Your assignment: Your task is to copy each line of the material that holds the word "computer".

Data records:
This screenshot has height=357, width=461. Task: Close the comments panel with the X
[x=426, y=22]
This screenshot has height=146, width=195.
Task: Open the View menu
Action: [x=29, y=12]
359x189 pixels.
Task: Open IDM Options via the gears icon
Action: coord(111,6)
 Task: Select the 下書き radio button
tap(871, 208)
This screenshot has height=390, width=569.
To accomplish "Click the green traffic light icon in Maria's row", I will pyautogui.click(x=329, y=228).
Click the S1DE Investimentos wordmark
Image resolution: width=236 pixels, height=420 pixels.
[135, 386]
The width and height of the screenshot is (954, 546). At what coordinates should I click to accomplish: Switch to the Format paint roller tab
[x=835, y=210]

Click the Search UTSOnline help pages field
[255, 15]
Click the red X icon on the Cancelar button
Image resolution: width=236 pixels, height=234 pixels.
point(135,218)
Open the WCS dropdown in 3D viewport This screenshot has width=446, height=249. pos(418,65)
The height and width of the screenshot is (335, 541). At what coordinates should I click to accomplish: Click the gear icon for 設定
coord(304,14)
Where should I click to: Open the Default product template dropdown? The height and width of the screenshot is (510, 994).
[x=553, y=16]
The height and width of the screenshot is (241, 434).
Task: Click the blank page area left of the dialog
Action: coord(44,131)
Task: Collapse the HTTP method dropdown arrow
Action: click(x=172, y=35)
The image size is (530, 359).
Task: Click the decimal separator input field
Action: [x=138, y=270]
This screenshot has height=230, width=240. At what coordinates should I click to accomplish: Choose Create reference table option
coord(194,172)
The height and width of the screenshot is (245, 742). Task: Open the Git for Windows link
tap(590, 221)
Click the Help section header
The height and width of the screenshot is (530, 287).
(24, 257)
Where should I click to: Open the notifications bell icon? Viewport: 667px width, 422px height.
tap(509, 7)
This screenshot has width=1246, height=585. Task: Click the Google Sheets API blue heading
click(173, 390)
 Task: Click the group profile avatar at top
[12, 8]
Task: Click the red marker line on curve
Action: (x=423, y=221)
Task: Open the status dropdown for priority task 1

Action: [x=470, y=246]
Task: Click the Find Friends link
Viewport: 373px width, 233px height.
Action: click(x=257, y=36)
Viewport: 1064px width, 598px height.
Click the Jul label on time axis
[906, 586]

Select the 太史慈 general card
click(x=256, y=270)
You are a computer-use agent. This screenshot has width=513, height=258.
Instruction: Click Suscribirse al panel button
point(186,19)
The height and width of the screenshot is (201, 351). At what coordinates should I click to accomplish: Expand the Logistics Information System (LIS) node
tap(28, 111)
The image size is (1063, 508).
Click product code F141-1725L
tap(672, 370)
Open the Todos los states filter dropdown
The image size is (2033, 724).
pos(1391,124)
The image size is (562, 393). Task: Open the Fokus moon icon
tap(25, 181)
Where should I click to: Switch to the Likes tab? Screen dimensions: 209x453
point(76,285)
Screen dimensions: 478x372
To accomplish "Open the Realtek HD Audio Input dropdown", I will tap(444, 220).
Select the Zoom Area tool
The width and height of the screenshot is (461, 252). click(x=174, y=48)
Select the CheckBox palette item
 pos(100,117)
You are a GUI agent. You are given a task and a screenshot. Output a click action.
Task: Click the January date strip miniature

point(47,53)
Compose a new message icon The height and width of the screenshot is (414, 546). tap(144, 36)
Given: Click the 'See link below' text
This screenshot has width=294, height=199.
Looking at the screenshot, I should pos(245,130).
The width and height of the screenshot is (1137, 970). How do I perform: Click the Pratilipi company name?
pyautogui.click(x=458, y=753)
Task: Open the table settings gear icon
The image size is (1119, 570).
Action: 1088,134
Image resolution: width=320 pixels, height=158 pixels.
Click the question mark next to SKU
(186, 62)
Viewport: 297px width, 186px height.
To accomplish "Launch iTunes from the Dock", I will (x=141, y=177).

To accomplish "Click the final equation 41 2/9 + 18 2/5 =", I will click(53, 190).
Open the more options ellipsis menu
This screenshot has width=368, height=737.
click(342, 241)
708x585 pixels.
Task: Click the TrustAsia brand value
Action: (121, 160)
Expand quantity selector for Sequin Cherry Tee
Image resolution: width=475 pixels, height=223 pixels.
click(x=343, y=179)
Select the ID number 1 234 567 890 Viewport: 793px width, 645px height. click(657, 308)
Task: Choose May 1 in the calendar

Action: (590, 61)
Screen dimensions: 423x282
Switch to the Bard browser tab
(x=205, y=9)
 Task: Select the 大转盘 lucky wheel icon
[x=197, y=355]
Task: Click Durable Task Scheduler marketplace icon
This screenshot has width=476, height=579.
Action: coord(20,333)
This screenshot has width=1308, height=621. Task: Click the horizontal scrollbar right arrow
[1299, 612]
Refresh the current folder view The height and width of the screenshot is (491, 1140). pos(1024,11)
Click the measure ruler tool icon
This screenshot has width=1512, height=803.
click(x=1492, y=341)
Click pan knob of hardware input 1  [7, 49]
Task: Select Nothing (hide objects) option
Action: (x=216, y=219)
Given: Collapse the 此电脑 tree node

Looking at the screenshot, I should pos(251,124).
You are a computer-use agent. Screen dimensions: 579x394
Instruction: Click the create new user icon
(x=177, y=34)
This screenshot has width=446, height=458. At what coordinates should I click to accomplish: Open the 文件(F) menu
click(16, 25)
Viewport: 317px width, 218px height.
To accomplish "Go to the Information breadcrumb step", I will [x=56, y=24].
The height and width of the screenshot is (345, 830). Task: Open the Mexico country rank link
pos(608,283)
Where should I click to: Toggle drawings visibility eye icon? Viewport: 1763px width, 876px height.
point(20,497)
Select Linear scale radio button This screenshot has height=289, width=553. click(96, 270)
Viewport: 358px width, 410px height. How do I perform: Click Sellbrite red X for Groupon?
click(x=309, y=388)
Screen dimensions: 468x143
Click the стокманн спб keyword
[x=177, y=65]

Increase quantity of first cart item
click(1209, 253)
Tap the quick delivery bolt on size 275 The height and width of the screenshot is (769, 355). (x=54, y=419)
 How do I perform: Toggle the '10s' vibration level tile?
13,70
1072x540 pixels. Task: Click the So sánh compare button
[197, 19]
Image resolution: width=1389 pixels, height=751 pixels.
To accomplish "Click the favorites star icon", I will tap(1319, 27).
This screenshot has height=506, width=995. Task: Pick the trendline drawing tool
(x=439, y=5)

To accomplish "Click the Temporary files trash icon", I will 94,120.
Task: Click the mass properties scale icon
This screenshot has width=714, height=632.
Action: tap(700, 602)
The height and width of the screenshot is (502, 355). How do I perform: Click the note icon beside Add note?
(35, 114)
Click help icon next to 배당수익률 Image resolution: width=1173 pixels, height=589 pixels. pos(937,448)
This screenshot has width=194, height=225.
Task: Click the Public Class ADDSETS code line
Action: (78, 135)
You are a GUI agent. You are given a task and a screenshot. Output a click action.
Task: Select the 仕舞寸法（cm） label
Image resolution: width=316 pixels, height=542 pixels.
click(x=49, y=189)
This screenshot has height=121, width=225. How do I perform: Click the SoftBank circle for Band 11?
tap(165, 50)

Solution to this exercise:
You are a computer-use agent. This screenshot has width=513, height=258.
You are a computer-use agent. Screen dimensions: 579x394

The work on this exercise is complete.